Abbiamo intervistato l'attore Elio Germano, protagonista del film "Il Passato è una Terra Straniera" di Daniele Vicari, attualmente nelle sale di tutta Italia.


Elio Germano:
Dopo “Il passato è una terra straniera”, tratto dal romanzo Carofiglio, la vedremo a breve protagonista di “Come Dio comanda”, per la regia di Salvatores, tratto dal romanzo di Ammaniti. Qual è il suo rapporto con la lettura?
Elio Germano: Se mi capita di non aver letto il libro da cui il film a cui sto per lavorare è tratto, scelgo sempre di non leggerlo, e al massimo preferisco adottare delle letture che ne approfondiscano l’argomento. Già si combatte nel mio lavoro con tante gabbie mentali, e per non sentire la necessità di aderire a qualcosa di già scritto, preferisco fare così. Pensa che non vado nemmeno al cinema e cerco di non fare niente che possa interferire con il lavoro che sto per fare.
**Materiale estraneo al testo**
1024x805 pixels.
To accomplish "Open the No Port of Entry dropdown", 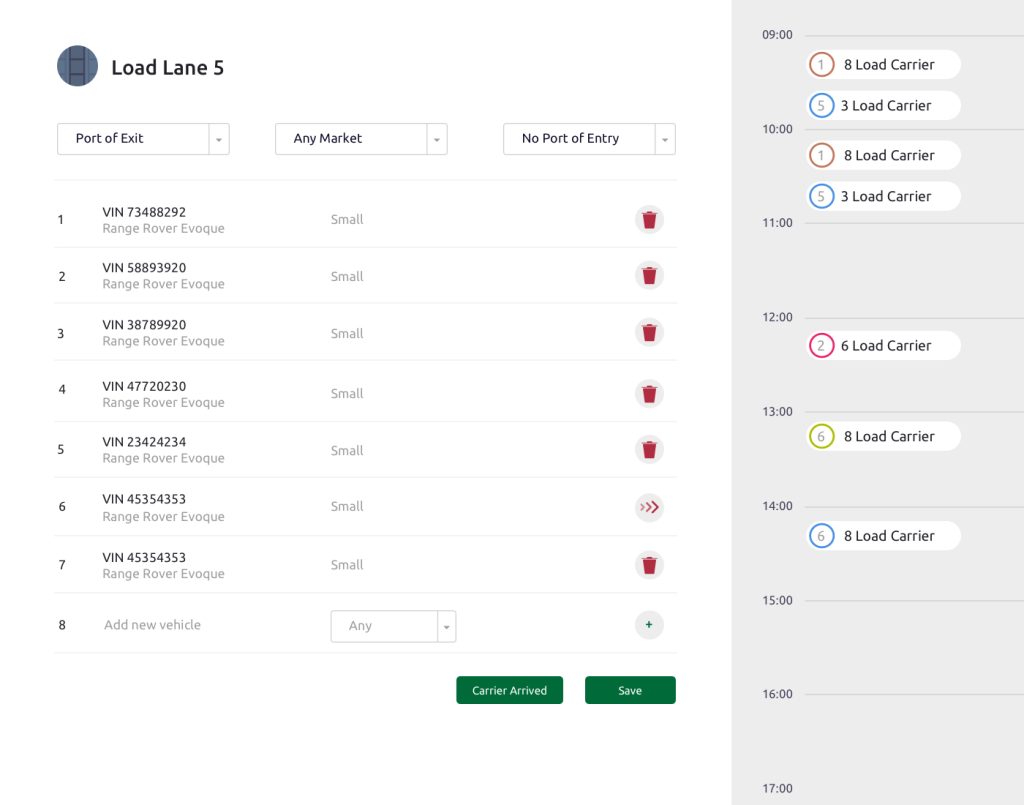I will click(x=664, y=139).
Nella sua carriera si è trovato ad interpretare molti ruoli anarchici o eccessivi. Come si pone Germano nell’interpretare questo genere di personaggi?
Elio Germano: Certamente questo non deriva da un mio calcolo. Penso ad ogni film come ad un esperienza e ad un viaggio completamente nuovo, anche perché si fa con persone sempre diverse e ognuno di questi lavori lo si dedica al regista di turno. Noi attori siamo come l’inchiostro di uno scrittore e rappresentiamo il corpo di quello che ha in mente il regista, facendo credere che si tratti di qualcosa che sta accadendo in quel momento. Per me è quindi difficile cogliere qualcosa da spettatore, perché quando mi approccio al mio lavoro finito chiaramente c’è un processo non oggettivo di visione del film. Non riesco a capire di me stesso che percorso sto facendo, se non a livello intimo ed estetico.

Due sono i mali maggiori che abitualmente si rintracciano nel campo del cinema: il primo è la mancanza di coraggio da parte di certi produttori ad investire in un certo genere di film; la seconda è legata alla cattiva distribuzione delle pellicole, come nel caso di “Sangue” di Libero De Rienzo, in cui lei è protagonista, uscito in sole otto copie, ma vincitore di molti premi all’estero. Cosa ne pensa in merito?
Elio Germano: Io penso che ci sia un problema in Italia non solo nel cinema, ma in tutti gli ambienti i lavoro. Viviamo in un momento storico complesso, che ha messo l’interesse economico al primo posto della classifica degli interessi di uno Stato. Questo atteggiamento di non considerazione della qualità, ma soltanto della quantità, intesa come introiti, sta avendo effetti in tutti i settori. Nel nostro, questo comporta che, nonostante si facciano già pochi film, i produttori facciano delle scelte solo se sicuri di rientrarci con le spese, e a volte lo fanno solo se ci rientrano solo in partenza. L’identikit di chi produce i film corrisponde a quello che deve fare i soldi, e già questa logica comporta un effetto molto complesso che si riscontra nel rapporto che ogni dipendente ha nei confronti del proprio posto di lavoro. Nella macroeconomia avviene che un film come “Sangue” venga distribuito in sole otto copie perché non h garanzia che possa far successo e non ci sono nomi di richiamo. Non si può rischiare di investire nella qualità di un film, ma si deve essere sicuri che quel progetto porterà dei soldi. Quindi spesso si fanno dei film “a pacchetto”, e purtroppo non esiste più la figura del produttore che crede in un talento.